PASSAGE GIVEN:
——————————
Taxicab Co. v. Hamburger

125 A. 914 | Md. | 1924

This suit grew out of a collision between the car of appellee and the taxicab of appellant at the corner of Oak Street and North Avenue in the City of Baltimore. *126

Henry E. Hamburger, the appellee, was driving east on North Avenue approaching Oak Street and the driver of appellant's taxicab was driving west on said avenue, also approaching Oak Street. According to all the witnesses the collision occurred at a point near the curb on the north side of North Avenue and the west side of Oak Street. Oak Streets starts at North Avenue and runs north.
——————————
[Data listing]

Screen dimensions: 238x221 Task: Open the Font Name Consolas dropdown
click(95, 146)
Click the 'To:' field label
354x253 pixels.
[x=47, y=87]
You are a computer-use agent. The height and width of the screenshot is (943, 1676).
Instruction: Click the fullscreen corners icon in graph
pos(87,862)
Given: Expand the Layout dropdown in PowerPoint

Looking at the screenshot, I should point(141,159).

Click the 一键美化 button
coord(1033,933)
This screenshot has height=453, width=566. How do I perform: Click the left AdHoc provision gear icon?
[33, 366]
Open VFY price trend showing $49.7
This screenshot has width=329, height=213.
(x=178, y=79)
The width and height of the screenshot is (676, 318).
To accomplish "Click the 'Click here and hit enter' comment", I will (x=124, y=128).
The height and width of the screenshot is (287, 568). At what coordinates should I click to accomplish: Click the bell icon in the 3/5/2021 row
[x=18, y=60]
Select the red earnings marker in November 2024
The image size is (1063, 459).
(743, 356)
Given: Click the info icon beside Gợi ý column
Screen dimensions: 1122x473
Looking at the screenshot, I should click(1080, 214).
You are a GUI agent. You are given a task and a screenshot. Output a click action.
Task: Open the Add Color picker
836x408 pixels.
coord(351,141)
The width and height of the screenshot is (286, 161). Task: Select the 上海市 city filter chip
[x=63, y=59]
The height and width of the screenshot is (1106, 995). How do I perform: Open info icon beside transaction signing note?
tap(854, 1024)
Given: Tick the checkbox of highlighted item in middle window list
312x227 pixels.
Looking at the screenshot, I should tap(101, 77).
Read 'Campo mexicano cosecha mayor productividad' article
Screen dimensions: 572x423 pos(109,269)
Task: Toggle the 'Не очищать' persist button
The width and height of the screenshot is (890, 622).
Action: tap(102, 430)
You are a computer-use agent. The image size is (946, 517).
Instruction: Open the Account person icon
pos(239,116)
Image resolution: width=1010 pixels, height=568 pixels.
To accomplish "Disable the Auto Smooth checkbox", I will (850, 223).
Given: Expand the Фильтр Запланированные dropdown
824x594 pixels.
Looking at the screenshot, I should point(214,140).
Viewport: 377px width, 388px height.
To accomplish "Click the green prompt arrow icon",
——————————
WHAT YOU WILL DO:
• a. Duplicate the passage of the Taxicab Co. v. Hamburger opinion between "This suit grew" and "and runs north.", inclusive.
• b. According to the Taxicab Co. v. Hamburger opinion, in which direction was Henry E. Hamburger driving on North Avenue?
• c. Resume the Taxicab Co. v. Hamburger opinion from the point where it stops.

IN RESPONSE:
• a.
This suit grew out of a collision between the car of appellee and the taxicab of appellant at the corner of Oak Street and North Avenue in the City of Baltimore. *126

Henry E. Hamburger, the appellee, was driving east on North Avenue approaching Oak Street and the driver of appellant's taxicab was driving west on said avenue, also approaching Oak Street. According to all the witnesses the collision occurred at a point near the curb on the north side of North Avenue and the west side of Oak Street. Oak Streets starts at North Avenue and runs north.

• b. East.

• c.
Hamburger testified that as he approached Oak Street he was south of the east bound car track on North Avenue; that he drove to about the centre of Oak Street when he looked east on North Avenue to see if the traffic was clear enough to make the turn, and all he saw coming was one machine half way in the block, a touring car going west; that knowing he had ample time to make the turn he endeavored to do it and, as he got just about across the east bound car track, he noticed a taxicab speeding beyond the touring car which he passed, driving rather fast past the touring car. "I saw him coming and after he got a little further over here I seen an accident was inevitable and I could not get out of the way. I endeavored to turn my car this way (indicating his left) to retrace my steps in order to run with him that he might pass me this way (indicating his right) without getting me; I think I got beyond this point (indicating) when he hit me; he didn't hit me at the front end of my car, but he hit me in the centre. Q. Why is it you could not get out of his way? A. Because he was speeding; he was coming there (indicating) and I must retrace my steps and I did trying to make that way (indicating); had I gone straight ahead going up Oak Street, I would have gotten the full force of the blow, and if I turned my wheel I thought I would only get a glancing blow, which I did; had he hit me full I would have turned over. Q. Did you see the driver of the taxicab or notice whether or not anything was done by the driver of the taxicab to avoid the accident? A. He may have endeavored to avoid the accident. I did not see what he did to try to avoid it."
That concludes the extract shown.